Russian-European Fertility Rites
Why Russian fertilizers are blocked in European ports, even though they are not sanctioned.
Nothing illustrates better the “Devil’s Dance” of Western sanctions against Russia than the on-again-off-again hesitation waltz of sanctions on Russian fertilizers, their producers, and associated banks. For those who worry about the unintended side-effects of sanctions on third countries, and the threats to Western unity, especially within the European Union, the fertilizer case is a prime example.
To you and me, “fertilizers” may suggest “manure.” But plants know better. They need three essential elements: nitrogen, phosphorus, and potassium, contained in urea, phosphates, and potash respectively. Together these three make up a global market of nearly $200 billion a year. The world’s population could not feed itself without them.
Russia is one of the world’s largest producers of all three fertilizers, with about 20% of the global market. The closest market is Europe, but Europe has a large fertilizer industry of its own, so most of Russia’s fertilizer exports go to Africa and Latin America, where several countries depend on Russia for 30% or more of their fertilizer supply. For them, anything that disrupts Russian fertilizer exports threatens them with food shortages. Such as a war.

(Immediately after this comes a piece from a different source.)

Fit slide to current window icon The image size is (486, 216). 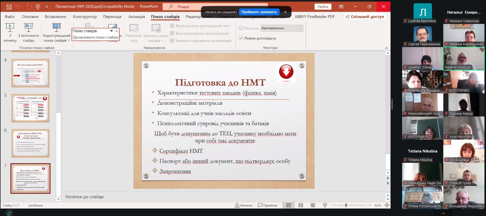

Hence our puzzle. How did it happen that hundreds of thousands of tons of Russian fertilizer have ended up stranded in European ports since the Russian invasion of Ukraine—even though Russian fertilizers are not subject to Western sanctions? Read on.
BACKGROUND THE COLLAPSE AND REBIRTH OF THE RUSSIAN FERTILIZER SECTOR
The tale actually begins in the early 1990s, with the collapse of the Soviet Union. Soviet agriculture promptly cratered, as the Soviet system of collectivized agriculture broke up. Crashing down with it came the fertilizer industry, as the entire supply chain connecting the fertilizer industry to the fields disintegrated. For the next ten years the production and application of fertilizers in Russia virtually ceased.
But then the sector was reborn, through a combination of consolidation, investment, modernization, and above all, a boom in demand from Russian farms, reflecting the renaissance of Russian agriculture as a whole. (https://www.routledge.com/Russias-Food-Revolution-The-Transformation-of-the-Food-System/Wegren/p/book/9780367547752) As it revived, the Russian fertilizer industry began exporting fertilizers on a large scale. This was new; it had never exported much in Soviet times. But by the 2020s exports accounted for nearly two-thirds of Russian production. Their growing export volume was supported by a network of export terminals, located mainly in the Baltic Republics, and several specialized banks.
In contrast to other sectors such as oil or automobiles, foreign investment played only a minor role in the revival of the sector. Fertilizer production was not particularly high-tech; the raw materials were plentiful, and the domestic market was close by. The sector was quickly profitable, and it paid its own way without state subsidies. Exports grew strongly, most of them passing through Baltic ports, especially Estonia. In short, on the eve of the Russian invasion, the Russian fertilizer sector was booming. Then came the sanctions.
THE SANCTIONED UNSANCTIONED FERTILIZER EXPORTS
The official policy of the Western nations from the beginning was to keep Russian food and agricultural exports unsanctioned, but the reality has been quite different. On March 2, one week after the start of the Russian invasion of Ukraine, EU excluded 7 Russian banks, which handled the bulk of Russia’s agricultural and fertilizer export transactions, from access to the SWIFT international clearance system. Then, one week later, the EU sanctioned several dozen Russian personalities; among them the five leading owners of Russian fertilizer and agro-industrial companies.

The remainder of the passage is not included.